I apologize if I miss an important point that is somehow implicit in the question and I don't see it. But, regarding this central line:
std::auto_ptr<Base> p(new((void*)(new char[size])) Packet());
This is what I think can be said about it:
The constructor call at the end should be Packet, not Packet(), although in practice the compiler might accept it as is, and it might not make any difference
The inner allocation new char[size] uses the array allocator new []. The CPP reference states about the expression new [array_n]:
Note that more than size_of( type ) * array_n might be allocated because of additional information encoded by the compiler (such as the size of the array, since this information is needed in order to destruct the objects in the array properly).
Now, the outer allocator call, new ((void*)(...)), is an instance of placement new, which is described here as follows:
void* operator new ( std::size_t, void* ptr );does nothing, returns ptr.
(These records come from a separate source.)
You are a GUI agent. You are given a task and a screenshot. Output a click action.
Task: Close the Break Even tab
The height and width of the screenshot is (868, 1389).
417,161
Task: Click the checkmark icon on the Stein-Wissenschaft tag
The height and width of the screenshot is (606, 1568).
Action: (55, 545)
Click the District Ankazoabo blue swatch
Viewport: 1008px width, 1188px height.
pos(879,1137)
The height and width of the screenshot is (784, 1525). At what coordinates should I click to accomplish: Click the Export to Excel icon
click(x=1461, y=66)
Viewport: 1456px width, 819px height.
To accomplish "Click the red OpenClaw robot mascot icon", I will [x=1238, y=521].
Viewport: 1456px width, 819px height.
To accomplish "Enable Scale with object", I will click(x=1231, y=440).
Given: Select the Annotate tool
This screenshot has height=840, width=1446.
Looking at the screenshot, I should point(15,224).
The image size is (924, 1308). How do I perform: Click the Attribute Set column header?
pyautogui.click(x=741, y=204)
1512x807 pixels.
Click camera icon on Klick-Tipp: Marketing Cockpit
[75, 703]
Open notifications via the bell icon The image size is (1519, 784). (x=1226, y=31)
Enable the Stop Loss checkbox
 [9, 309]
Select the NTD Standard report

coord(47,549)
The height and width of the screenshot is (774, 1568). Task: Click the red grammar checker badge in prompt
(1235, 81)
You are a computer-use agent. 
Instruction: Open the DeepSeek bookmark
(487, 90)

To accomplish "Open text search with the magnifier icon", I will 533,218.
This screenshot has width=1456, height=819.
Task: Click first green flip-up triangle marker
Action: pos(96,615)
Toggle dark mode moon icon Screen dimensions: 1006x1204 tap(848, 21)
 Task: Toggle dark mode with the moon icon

In other words, it may happen that the call to new [] causes the compiler to allocate more memory than strictly required by the array and to encode size-related information in the extra space. However, since placement new does "nothing", it does not handle in any way or remove the extra information.
But, since the use of std::auto_ptr implies that that deallocation will be carried out using delete (and not delete []), the extra information will not be properly deallocated, hence a memory leak or worse may result.
Edit: To avoid relying on the CPP reference only, the relevant parts of the C++ Standard N3337 are as follows:
delete shall be used to deallocate space allocated by new, and correspondingly delete [] for space allocated by new []new and new [] do not perform any action. This implies that neither can be used to "transform" single-object space into array space.Now perhaps the real question is whether the application of placement new proposed in the question would be valid if only delete [] was used to deallocate the space later. Perhaps the answer is undefined (which should be interpreted as equivalent to a "No").